The remaining $24 million was established in purchase accounting. Effective January 1, 2009, we adopted SFAS No. 141R, "Business
Combinations." In accordance with SFAS No. 141R, all future decreases in the valuation allowance established in purchase accounting
will be recognized as a reduction in tax expense. In addition, we have $23 million and $2 million, respectively, of unrealized federal and
state tax benefit related to amounts recorded in other comprehensive income.

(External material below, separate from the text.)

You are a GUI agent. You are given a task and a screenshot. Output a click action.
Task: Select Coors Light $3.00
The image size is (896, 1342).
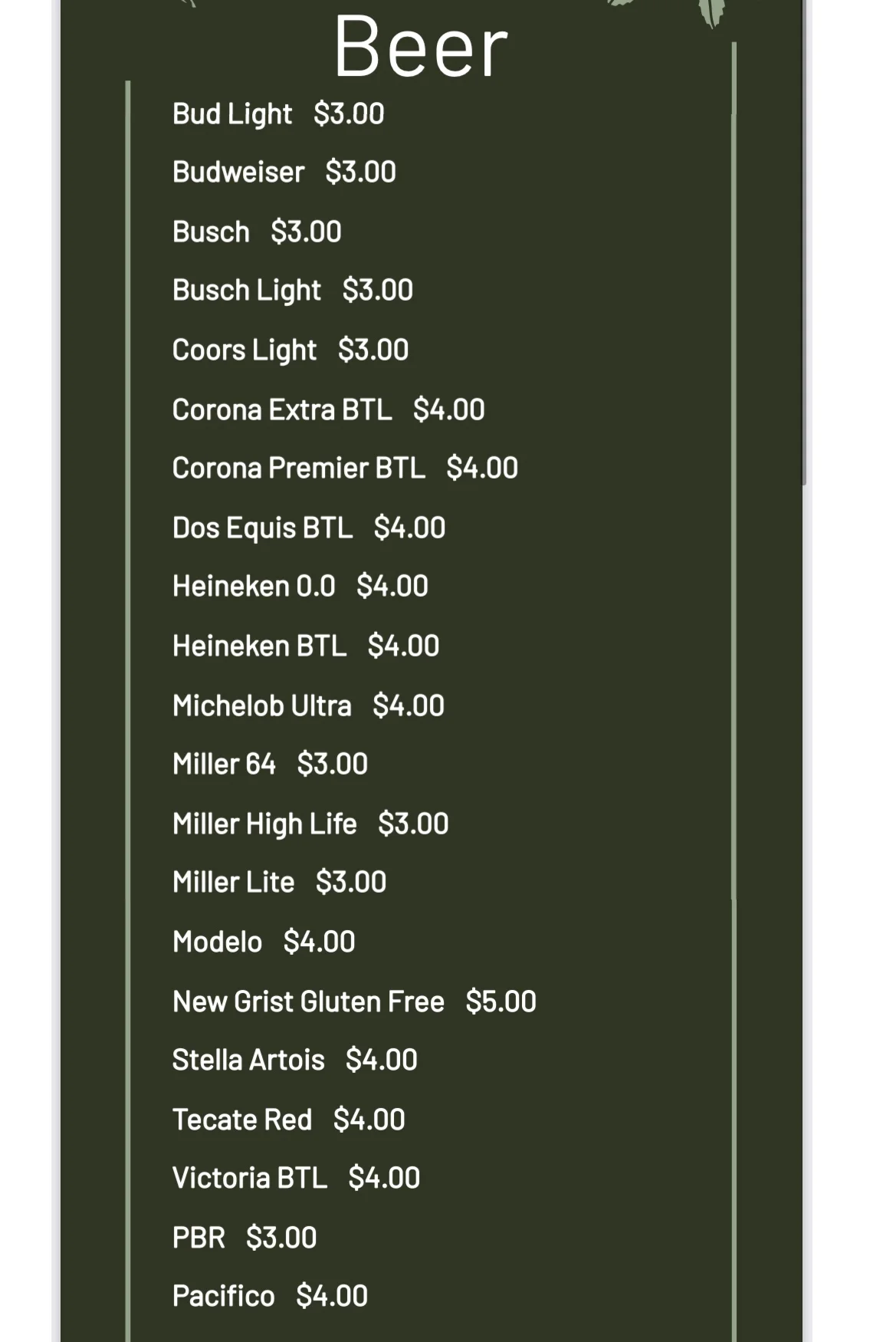(x=290, y=350)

For the year ended December 31, 2007, we utilized NOL to reduce our income tax obligation. Utilization of this NOL results in a
corresponding decrease in the valuation allowance. As this valuation allowance was established through the recognition of tax expense,
the decrease in valuation allowance offsets our tax provision dollar for dollar. We recognized $7 million of non-cash state income tax
expense for the year ended December 31, 2007, as we utilized NOL that was generated by US Airways prior to the merger. As this was
acquired NOL, the decrease in the valuation allowance associated with this NOL reduced goodwill instead of the provision for income
taxes.
For the year ended December 31, 2006, we recognized $85 million of non-cash income tax expense, as we utilized NOL that was
generated by US Airways prior to the merger. We also recorded Alternative Minimum Tax liability ("AMT") tax expense of $10 million.
In most cases, the recognition of AMT does not result in tax expense. However, as discussed above, since our NOL was subject to a full
valuation allowance, any liability for AMT is recorded as tax expense. We also recorded $2 million of state income tax provision in 2006
related to certain states where NOL was not available to be used.
The table below sets forth our selected mainline operating data:
Percent Percent
Year Ended December 31, Change Change
2008 2007 2006 2008-2007 2007-2006
Revenue passenger miles (millions)(a) 60,570 61,262 60,689 (1.1) 0.9
Available seat miles (millions)(b) 74,151 75,842 76,983 (2.2) (1.5)
Passenger load factor (percent)(c) 81.7 80.8 78.8 0.9 pts 2.0 pts
Yield (cents)(d) 13.51 13.28 13.13 1.7 1.2
Passenger revenue per available seat mile (cents)(e) 11.04 10.73 10.35 2.9 3.7
Operating cost per available seat mile (cents)(f) 14.66 11.30 10.96 29.7 3.1
Passenger enplanements (thousands)(g) 54,820 57,871 57,345 (5.3) 0.9
Departures (thousands) 496 525 542 (5.5) (3.1)
Aircraft at end of period 354 356 359 (0.6) (0.8)
Block hours (thousands)(h) 1,300 1,343 1,365 (3.3) (1.6)
Average stage length (miles)(i) 955 925 927 3.3 (0.3)
Average passenger journey (miles)(j) 1,554 1,489 1,478 4.4 0.7
Fuel consumption (gallons in millions) 1,142 1,195 1,210 (4.4) (1.3)
Average aircraft fuel price including related taxes (dollars per gallon) 3.17 2.20 2.08 43.9 5.8
Full-time equivalent employees at end of period 32,671 34,437 34,077 (5.1) 1.1
(a) Revenue passenger mile ("RPM") — A basic measure of sales volume. A RPM represents one passenger flown one mile.
(b) Available seat mile ("ASM") — A basic measure of production. An ASM represents one seat flown one mile.